Comment 5 Michael Kay 2007-11-29 10:28:20 UTC

>I suppose it is too late to insist that the structure of the derived type should mirror the structure of the base type. 

That gets back to the 1.0 approach which disallows many perfectly reasonable restrictions.

In many ways, starting from scratch, I would prefer a syntax for restriction where you define the differences rather than defining the new type and requiring the system to check consistency. That would be far easier from a maintenance viewpoint, because a change to the base type would then be automatically inherited by its subtypes. We do this for attributes (use="prohibited"), we do it for facet-based restriction, we do it for assertions; it's a shame we can't do it with content models.
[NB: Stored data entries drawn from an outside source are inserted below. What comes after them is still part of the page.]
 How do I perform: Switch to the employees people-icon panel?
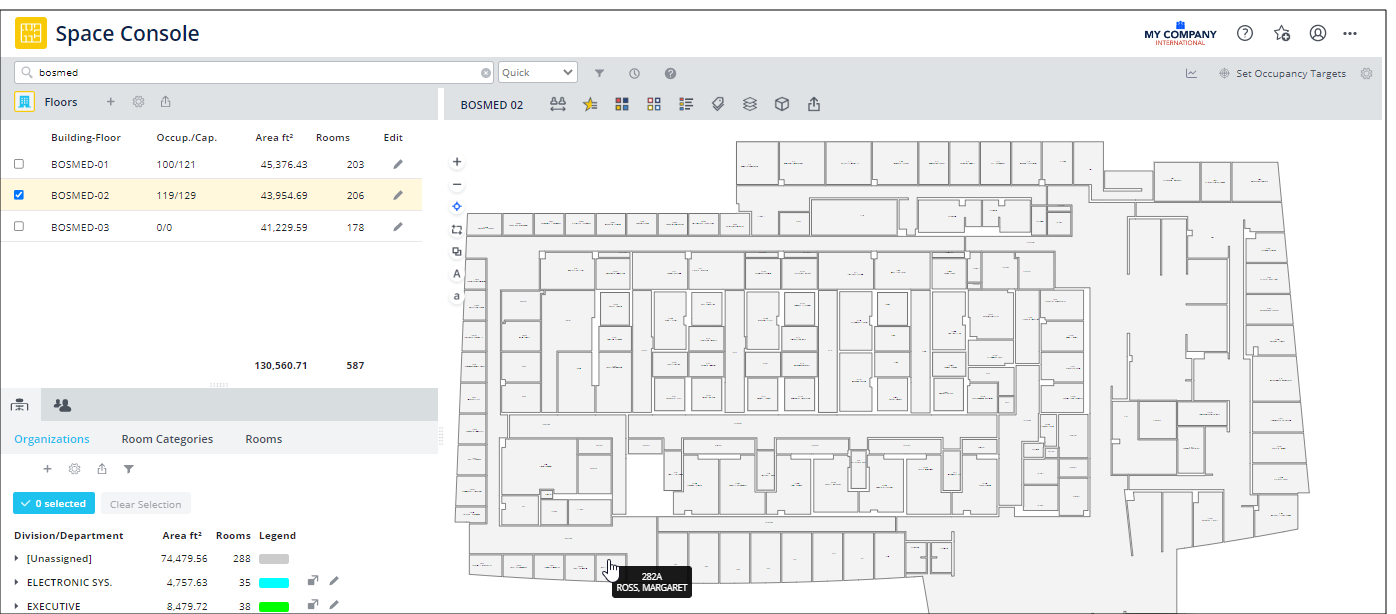coord(62,405)
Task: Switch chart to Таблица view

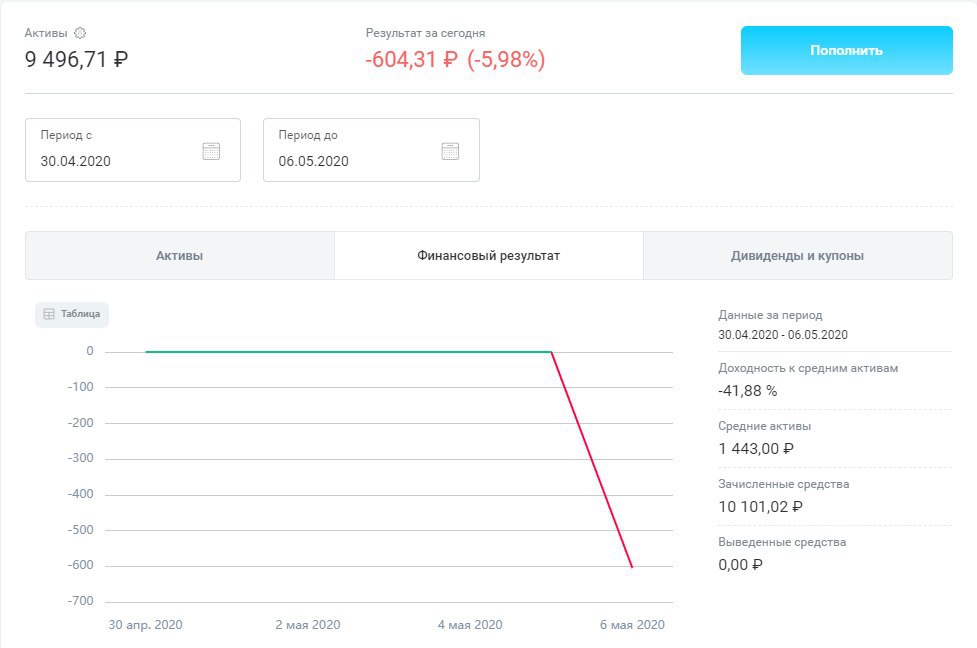Action: tap(72, 314)
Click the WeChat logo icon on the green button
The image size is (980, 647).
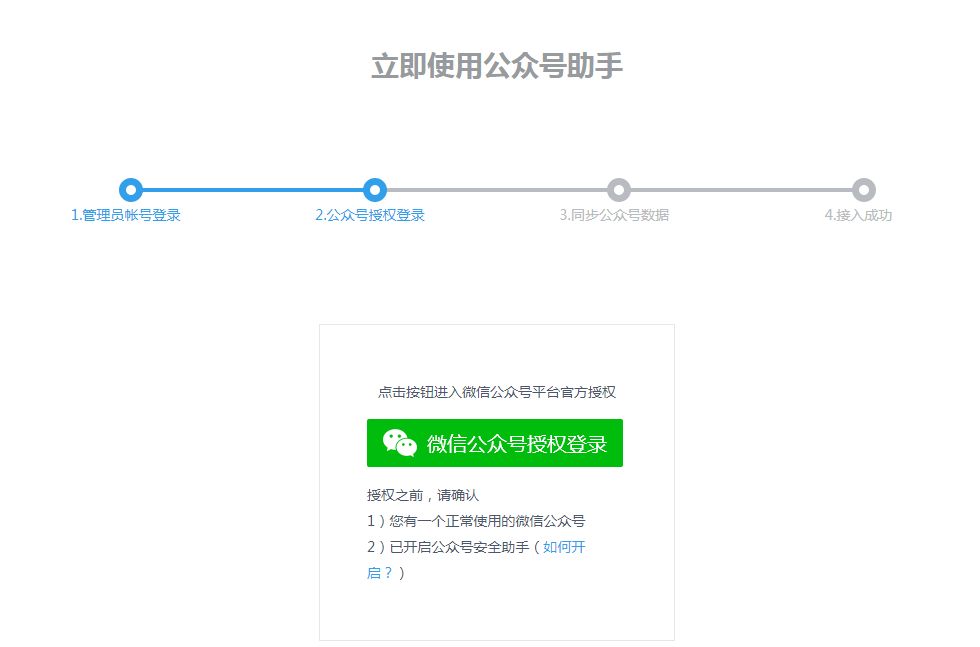click(400, 443)
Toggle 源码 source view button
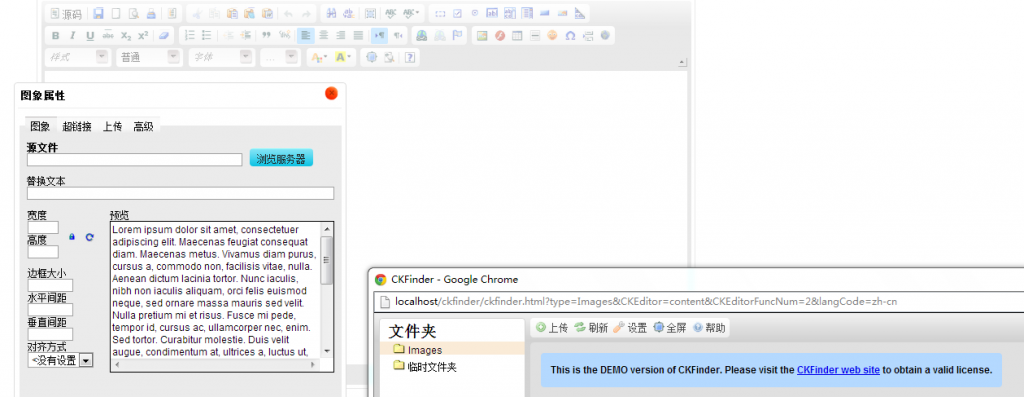 point(66,13)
But that's opening up the discussion too far for comfort.

Comment 6 Michael Kay 2007-11-30 10:45:08 UTC

A further example here: consider the two types

B: ab?|ba?

D: a?&b? [count(*)>0]

where the square brackets indicate an assertion.

These two types are equivalent (both allow the instances a, b, ab, or ba), and as far as I can see our current rules require processors to treat D as a valid restriction of B. But I don't think this can be done without some sophisticated theorem proving (we know they're equivalent because we can enumerate the instances, but that clearly isn't a viable strategy in the general case.)
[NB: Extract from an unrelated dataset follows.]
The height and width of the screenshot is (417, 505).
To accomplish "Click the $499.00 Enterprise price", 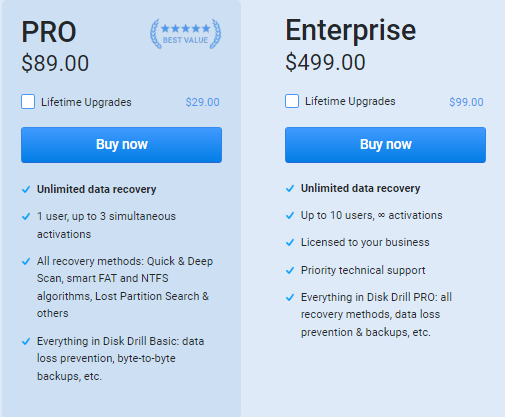I will click(x=325, y=62).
The problem is exacerbated by the fact that all the complexity arises in cases like this that will very rarely arise outwith conformance tests.

Comment 7 Noah Mendelsohn 2007-12-07 01:16:24 UTC

> B: ab?|ba?
> 
> D: a?&b? [count(*)>0]
> 
> where the square brackets indicate an assertion.
> 
> These two types are equivalent (both allow the
> instances a, b, ab, or ba), and as far as I can
> see our current rules require processors to treat
> D as a valid restriction of B. But I don't think
> this can be done without some sophisticated
> theorem proving


Whoa.  Do assertions count in subsumption or restriction checking?  I thought that after two years of trying to make a generalized restriction requires subsumption rule, we dropped back to requiring only subsumption of the content models (plus some other side conditions).  A quick look at the constraints seems to bear out that they deal only with subsumption of content models, but I could easily have missed something.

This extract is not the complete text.